Amaranto, anyone?!

Amaranto

A cucinare la quinoa ormai ci hanno provato tutti… sempre più donne e uomini coraggiosi si cimentano con il porridge d’avena… ma l’amaranto? Forse è il più indomabile del gruppo dei gluten-free.

E perchè dovrei mettermi a cucinare l’amaranto?!?

Perchè ve lo dico io!!! E perchè è un piccolo seme meraviglioso, con una concentrazione di nutrienti da vera e propria superstar: un superfood che più superfood non si può. E’ ricco di calcio (nella sua forma meglio assimilata), oltre ad abbondare in magnesio e fosforo. Ha anche un’alto contenuto di proteine, è senza glutine e una cosa che me lo rende ancora più simpatico è che cresce anche in terreni poveri e in condizioni difficili. Forza amarantoooooo! Gli aztechi lo usavano nei rituali sacri… e direi che gli aztechi sapevano il fatto loro.

Si può usare per fare popcorn al posto del mais, trovate i fiocchi nei negozi bio per preparare il porridge, ma si può anche aggiungere a zuppe o mischiare a cous cous (se il glutine non è un problema). Dolce o salato, funziona sempre!

Amaranth3

Ok, mi hai convinto: ma come cavolo lo cucino?!?

Ammetto che l’amaranto è il semino che può sembrare più ostico in cucina… a me piace così com’è, specialmente con una buona zucca cotta passata in soffritto di cipolle, ma mi rendo conto che ha una consistenza che non conquista all’istante (la mia ricetta preferita probabilmente è questa, con erbe selvatiche, #yum!)

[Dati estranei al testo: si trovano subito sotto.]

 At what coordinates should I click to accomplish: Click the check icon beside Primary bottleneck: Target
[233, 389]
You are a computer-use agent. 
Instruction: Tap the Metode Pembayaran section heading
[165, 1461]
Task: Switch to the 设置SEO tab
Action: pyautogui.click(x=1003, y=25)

Per la ricetta base, tostate l’amaranto (se possibile risciacquato dopo averlo lasciato in ammollo tutta la notte, come sempre!) in una pentola inaderente: quando comincia a scoppiettare, aggiungere l’acqua. La proporzione è una parte di amaranto con 2 parti e 1/2  di acqua – portare a bollore e lasciar cuocere per circa 30 minuti. Spegnere la fiamma e lasciare a coperchio chiuso per almeno 5 minuti. Per una versione salata, aggiungete sale e aromi a metà cottura.

A questo punto potete aggiungerlo semplicemente a verdure se non vi dispiace la consistenza (ripeto, lo consiglio con zucca in soffritto di cipolle e un pò di alga wakame), aggiungere un trito di mandorle, capperi, pomodori secchi e funghi se vi va la mediterranean-aztec fusion o anche aggiungere a una zuppa per “rimpolparla”, o frullare con cavolfiore, noce moscata e finto formaggio per la versione total white.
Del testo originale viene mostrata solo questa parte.